Hysteroscopy and laparoscopy are useful tools for the evaluation and treatment of various structural causes of infertility. During a hysteroscopy, your doctor inserts a hysteroscope — a thin tube with light on the end — into your vagina. They’ll be able to see into your cervix and inside your uterus. If they find anything abnormal, they can take a sample for later testing.

Among the most common reasons for a hysteroscopy are periods that are longer or heavier than normal, or bleeding between periods.
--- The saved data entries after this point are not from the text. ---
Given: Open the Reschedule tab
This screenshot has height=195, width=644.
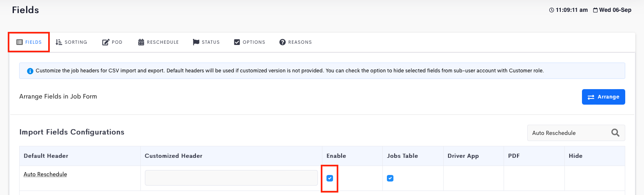Looking at the screenshot, I should click(158, 42).
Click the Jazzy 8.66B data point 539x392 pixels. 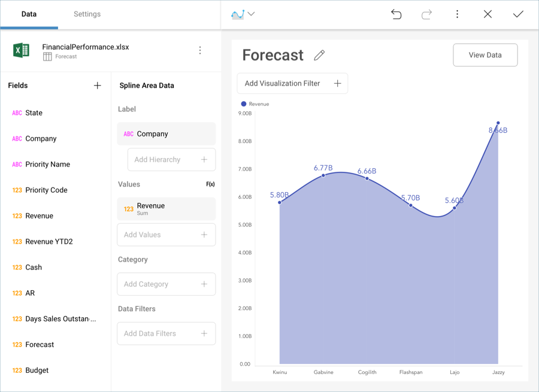498,123
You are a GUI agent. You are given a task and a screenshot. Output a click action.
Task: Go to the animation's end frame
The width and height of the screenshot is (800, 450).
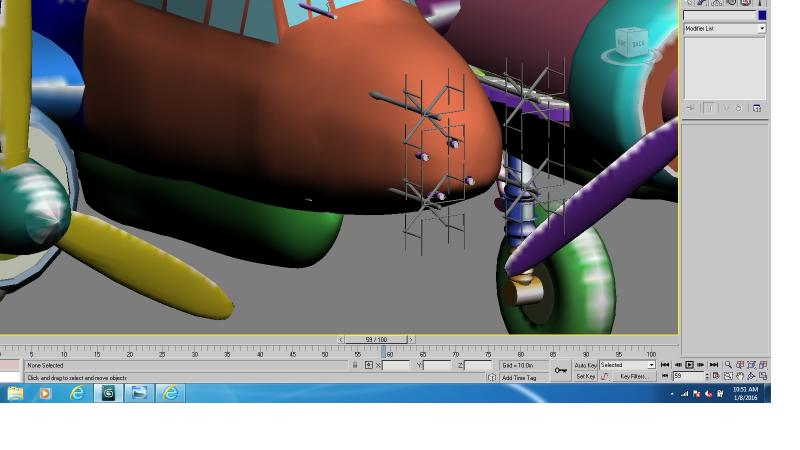714,365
You might also need the procedure in these situations:

  • Your Pap test results are abnormal.
  • You’ve been bleeding after menopause.
  • There are fibroids, polyps, or scarring on your uterus.
  • You’ve had more than one miscarriage or problems getting pregnant.
  • Your doctor needs a small tissue sample (biopsy) of the lining of your uterus.
  • You’re having a sterilization procedure as a permanent form of birth control.
  • Your IUD has come out of place.

Read more about: Hysteroscopy for unexplained infertility

Can I get pregnant after hysteroscopy?

Some studies have shown that removing endometrial polyps using hysteroscopy improves fertility and increases pregnancy rates, irrespective of the size or number of the polyps. According to our results, the optimal waiting periods for subsequent fertility treatment after hysteroscopic surgeries are 1–2 months for polypectomy and septal incision, and as long as 3 months for myomectomy and adhesiolysis.

Read more about: Can hysteroscopy cause infertility?
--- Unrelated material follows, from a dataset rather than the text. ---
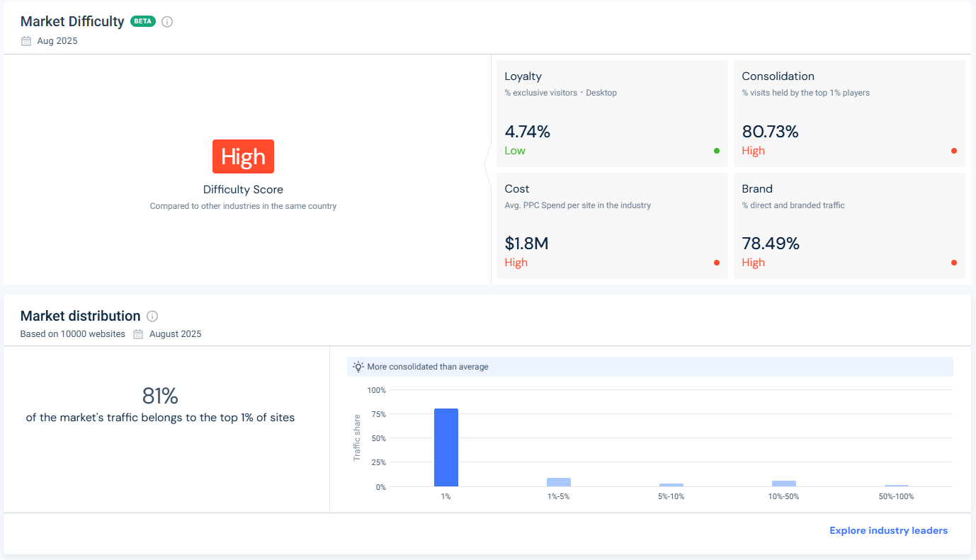Click the lightbulb icon in the insight banner
Viewport: 976px width, 560px height.
coord(358,366)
Why is hysteroscopy done before IVF?

Hysteroscopy is used to diagnose and treat problems of the uterus, according to the American College of Obstetricians and Gynecologists (ACOG). A hysteroscope is a long, thin, lighted device which is inserted into your uterus through your vagina. It projects an image on a screen and lets the physician see your uterus.

Hysteroscopy is commonly used when a woman has abnormal uterine bleeding. This means her periods are too heavy or last much longer than normal, they occur too often or less frequently than normal, or that she has bleeding in between her periods. It can also be used to remove scar tissue, called adhesions, to locate an intrauterine device (IUD), or to perform sterilization by blocking the fallopian tubes. Hysteroscopy is one of the tests a fertility doctor may prescribe to evaluate the possible causes of infertility. Other tests include semen analysis, trans-vaginal ultrasound, hysterosalpingograms (HSG), and blood tests for ovarian function.
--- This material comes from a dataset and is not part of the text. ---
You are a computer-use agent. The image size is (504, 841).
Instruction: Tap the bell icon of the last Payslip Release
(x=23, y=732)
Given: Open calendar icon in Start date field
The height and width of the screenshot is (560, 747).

Unsuccessful IVF attempts usually are due to factors in the embryo, such as genetic problems, or issues with the woman’s uterus. In the past many fertility clinics routinely performed hysteroscopy on women who had failed IVF cycles, to look for uterine growths or scar tissue and remove them. There are other, non-invasive methods of assessing the uterine cavity including hysterosonography (HSN) where a small amount of salt water is infused into the uterus and an ultrasound is performed to assess the uterus. Typically hysteroscopy is reserved for cases in which an abnormality has been identified on the HSN or HSG.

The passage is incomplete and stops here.